BLAIREAUX : METTRE LE PAQUET AUTOUR DES POINTS NOIRS
Dans la Côte-d'Or, le blaireau fait également l'objet d'un dispositif de régulation et de surveillance. Il est mis en oeuvre dans 197 communes. Après une année 2011 médiocre avec 1 500 blaireaux piégés, 355 analysés, dont 19 porteurs de M. bovis, soit 5,3 % d'incidence, un gros effort de piégeage et de formation des piégeurs (encadrés par les lieutenants de louveterie) a été réalisé en 2012. 4 156 blaireaux ont été piégés, dont 450 dans la zone périphérique. 10 blaireaux sur les 755 analysés étaient porteurs de lésions (aucun en zone périphérique). En 2013, la zone de surveillance sera rapprochée du coeur de la zone. « Nous voulons mettre le paquet autour des foyers récurrents, pour tendre dans ces secteurs sur des points noirs bien délimités vers l'éradication des blaireaux et protéger les troupeaux, annonce Pierre Aubert. Des questions se posent : comment éviter, dans la zone où les blaireaux auront été éradiqués, l'arrivée de congénères extérieurs venant utiliser les terriers abandonnés et potentiellement contaminés ? Est-il possible d'assainir les terriers et les latrines, de les boucher ? Sur ces questions, nous avons sollicité l'ONCFS (0ffice national de la chasse et de la faune sauvage). »
LA TUBERCULOSE A CHANGÉ
Complexe, la tuberculose bovine d'aujourd'hui ne correspond plus aux schémas épidémiologiques classiques des années 50 à 80. Dans son récent rapport d'expertise, l'Anses observe ainsi que « le nombre de cas par exploitation est le plus souvent limité à un seul individu qui présente régulièrement des lésions de très petite taille. D'un autre côté, même dans des cheptels régulièrement suivis, il n'est pas rare de découvrir des veaux de 4 à 6 mois présentant des lésions généralisées. Ces observations peuvent conduire à s'interroger sur l'existence d'une variabilité de la virulence des souches circulantes, ou sur la sélection de profil de souches nouvelles ou particulières, ou encore sur l'intervention de facteurs de sensibilité d'ordre génétique chez les bovins. »

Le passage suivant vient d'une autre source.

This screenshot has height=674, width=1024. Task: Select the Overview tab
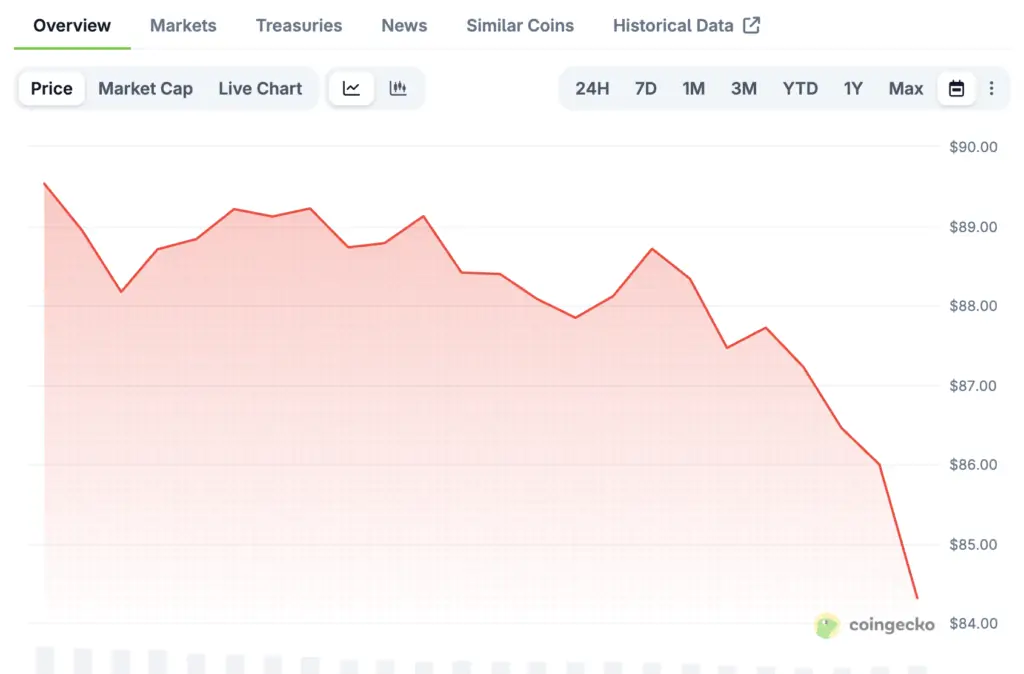72,25

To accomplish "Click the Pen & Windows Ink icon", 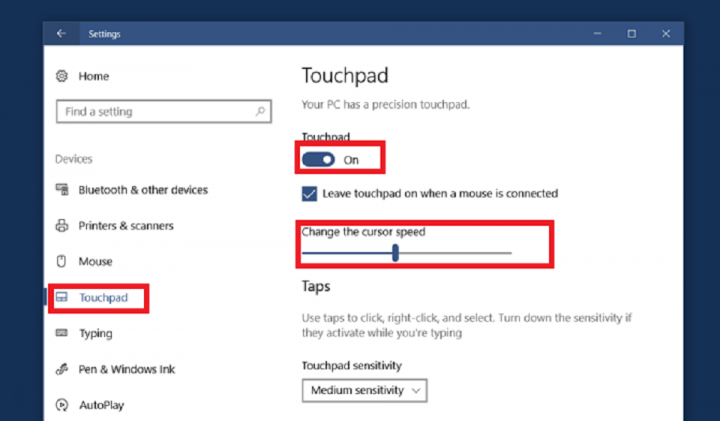I will [x=62, y=370].
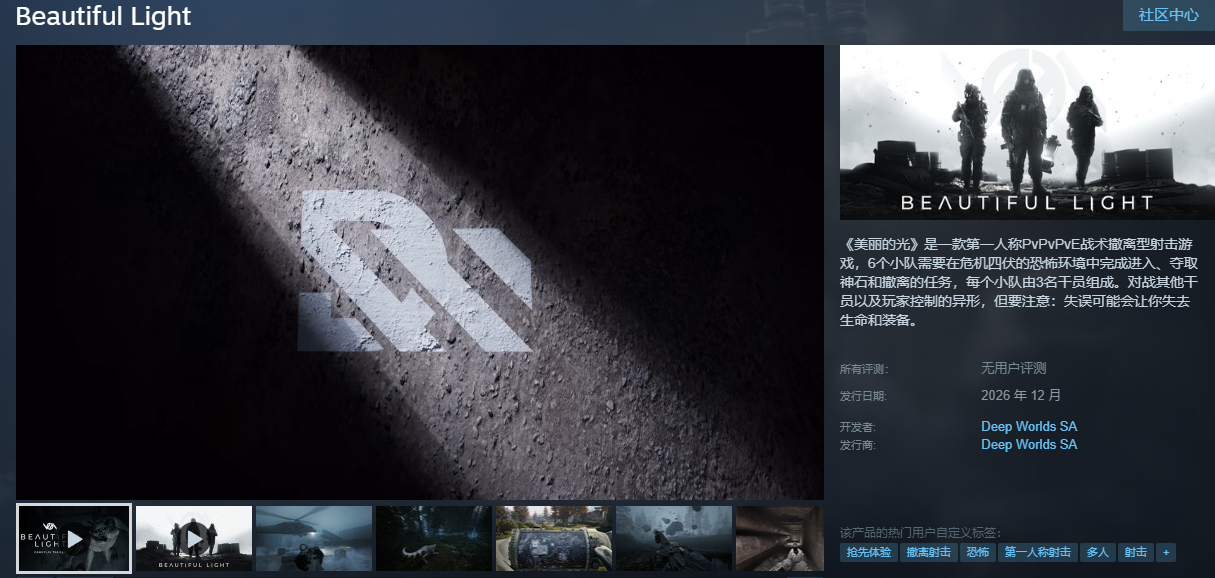Select the tunnel corridor screenshot thumbnail
1215x578 pixels.
[780, 538]
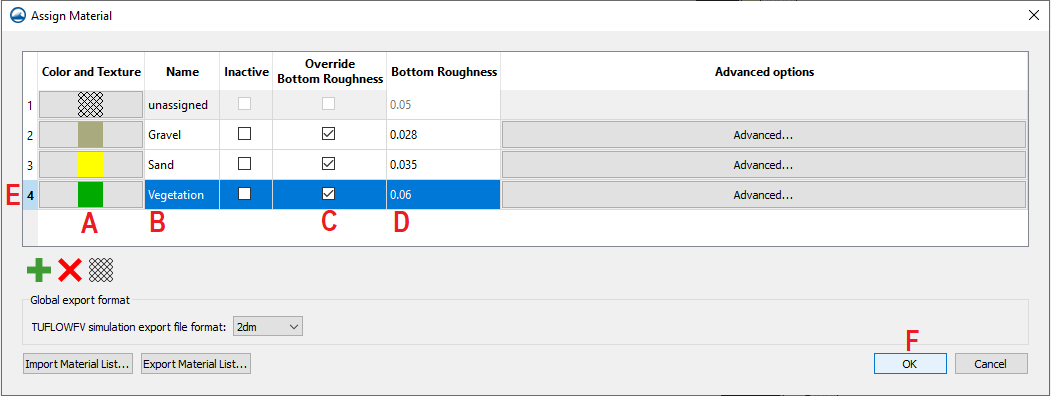Open TUFLOWFV export file format dropdown

[267, 326]
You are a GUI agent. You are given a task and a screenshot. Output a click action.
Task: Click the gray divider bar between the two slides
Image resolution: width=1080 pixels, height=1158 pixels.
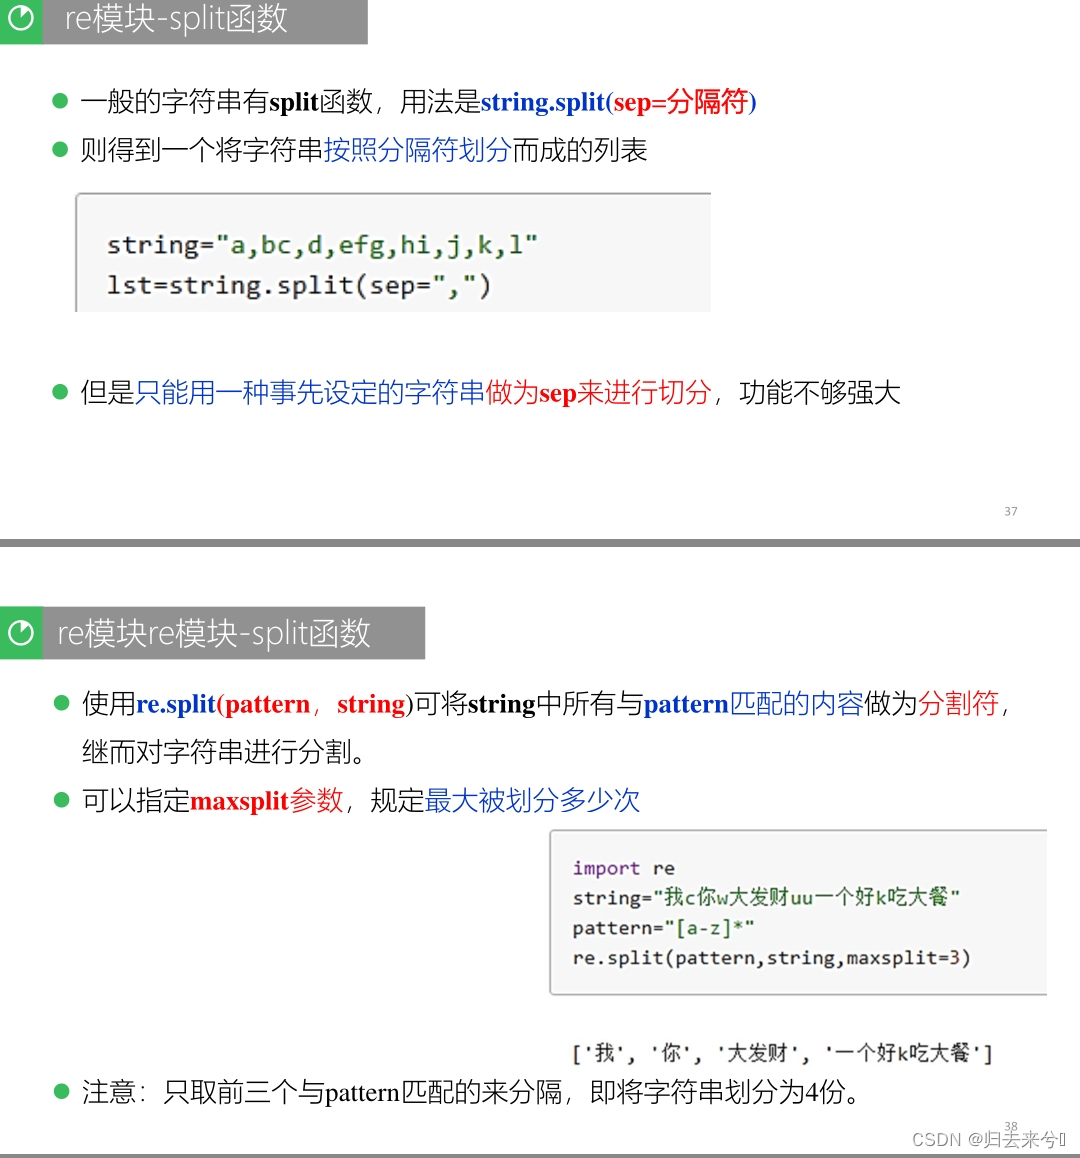click(x=540, y=544)
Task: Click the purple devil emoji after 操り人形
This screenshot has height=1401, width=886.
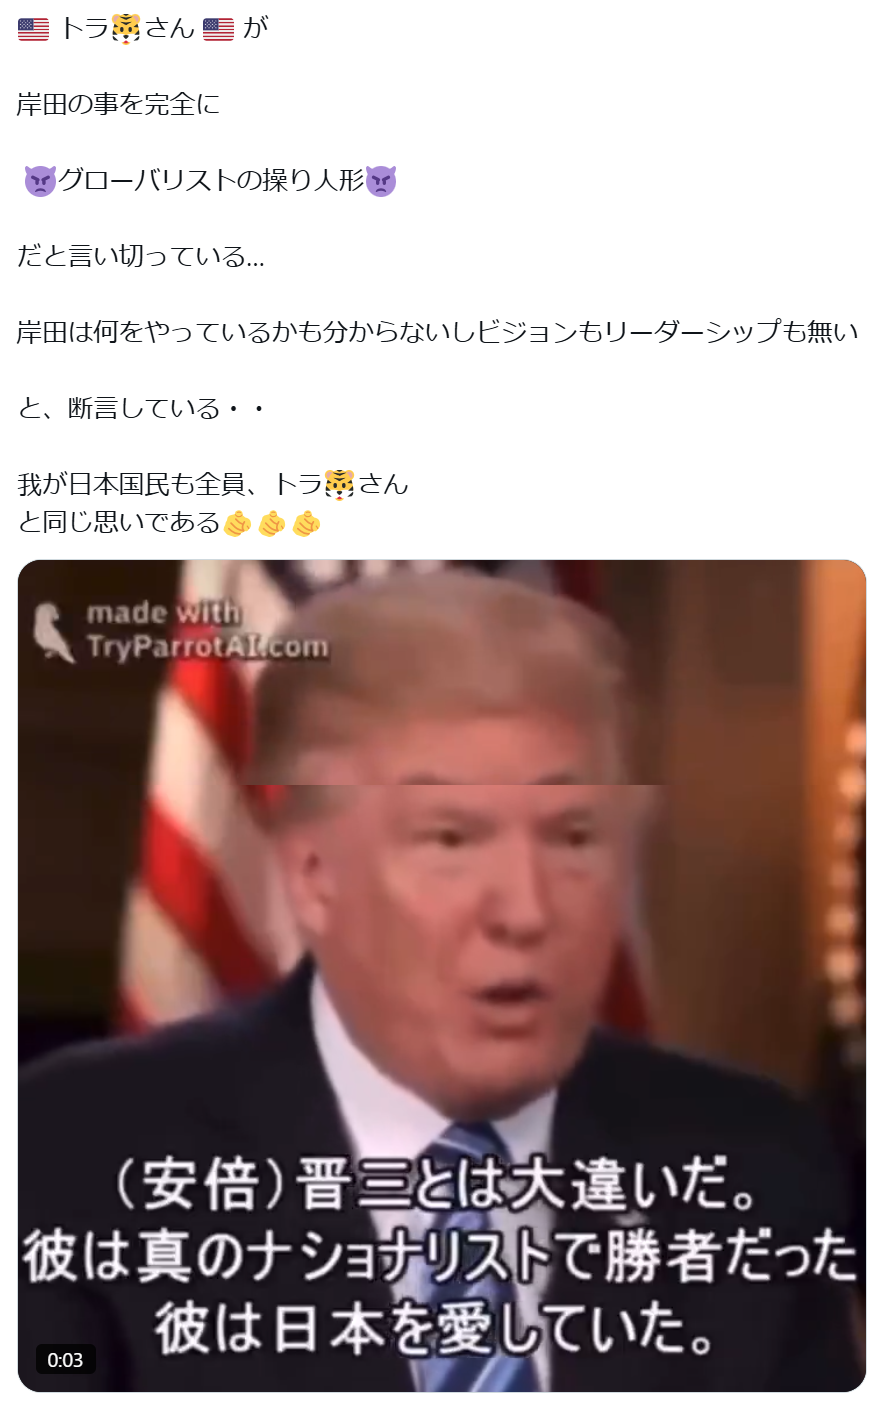Action: click(x=381, y=182)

Plutôt que de pointer du doigt les départements engagés en première ligne dans la lutte contre les infections entretenues en partie par la faune sauvage comme la tuberculose mais aussi la brucellose (en Haute-Savoie, ce printemps, des bouquetins et un chamois ont été analysés positifs), on serait bien avisé de tirer parti de leur expérience pour se prémunir du danger qui guette.
En matière de tuberculose bovine, le scénario redouté est en effet que certaines espèces sauvages (sangliers, cervidés, blaireaux...) deviennent des réservoirs primaires de la maladie qu'il sera de plus en plus difficile d'enrayer si l'on ne s'en préoccupe pas rapidement. Un scénario catastrophe pour les filières fromagères au lait cru et l'élevage laitier et allaitant déjà bien fragilisés dans certains territoires.
ANNE BRÉHIER
(1) La Côte-d'Or détient, en France, le record des dégâts occasionnés sur les cultures par le gibier : 2 millions d'euros par an, en moyenne, avec un pic de 2,7 millions d'euros en 2010-2011.